Yeah, I don’t disagree that credit card companies need a Fight Club-esque wake-up call (everyone back to zero)
But this is exactly why at 23 Renting an apartment leasing a new car and having a nice cell-phone and my own insurance, I still don’t have an open credit card. I have them, but I don’t use them. There’s a reason for that. There’s also a reason when the credit card company said “you have such good credit and make so much a year we can offer you a spending limit of 50,000″ I said “what’s the lowest amount, whatever that is that’s what I want”. Because the lowest amount on my Platinum Awesome Rewards card or whatever it is, is 5k.
Who needs that much money at a time? Emergencies only. If you don’t have the money NOW you won’t have it when you need it. Credit is a necessary evil, but unfortunately should only be used to further your good credit, not to spend when you have nothing to back it up.
Not trying to slap you in the face, that sucks that so many people get sucked in to them. Good luck to you!
Boo hoo. Maybe this’ll learn you to live WITHIN your means from now on.
I have two AmEx cards, one is the AmEx Gold and the other issued by Costco. For the past 2 months, I’ve made a payment for the Costco AmEx. However, on the same day my AmEx Gold shows a payment for the minimum amount which I didn’t make. One data point isn’t a trend but two consectuvie months with the same things happening?!?!

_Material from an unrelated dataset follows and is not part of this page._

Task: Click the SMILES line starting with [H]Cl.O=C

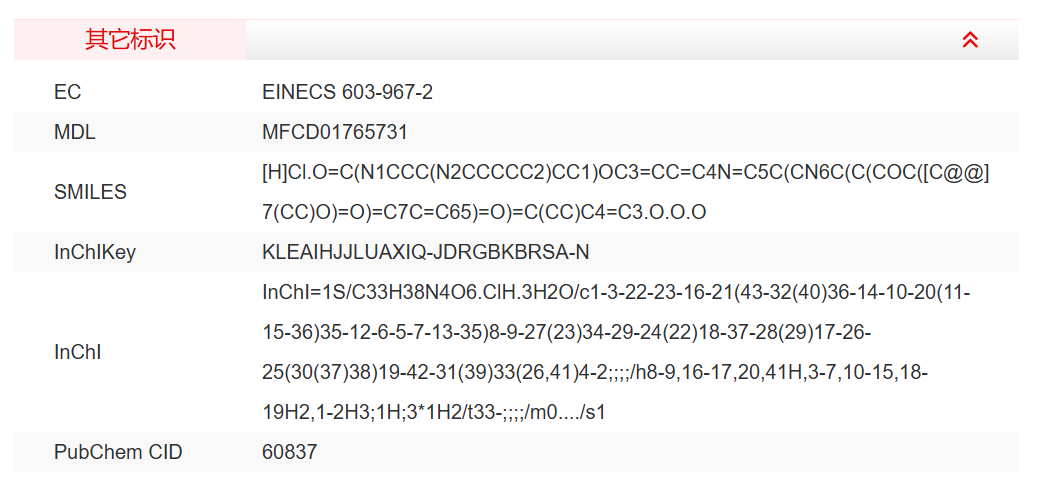Action: point(625,172)
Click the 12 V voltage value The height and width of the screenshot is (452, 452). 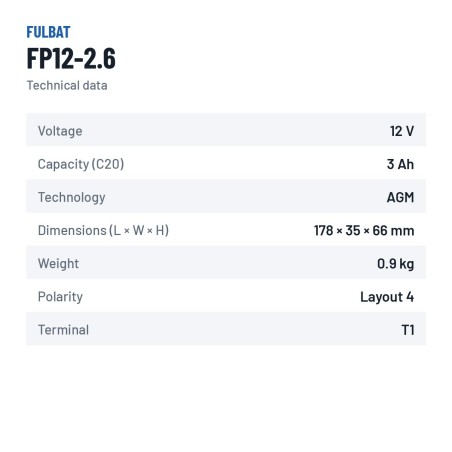click(x=402, y=131)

In their outsourced call center, the representative pleads ignorance and transfers me to another location. The representative in AmEx Customer Service in Plantation, FL, listened patiently when I explained the issue again but said that AmEx still needs 3 business days to check out the ‘problem’. Let’s see, I call on a Saturday, the day after I authoized only 1 payment, but the’re no one available to ‘check out’ the problem. Guess those individuals who ‘check out’ the problem have different business days when it comes to this global company managing my money. Oh, I’ve already disputed the AmEx Gold payment with my bank. Anyone else had this happen?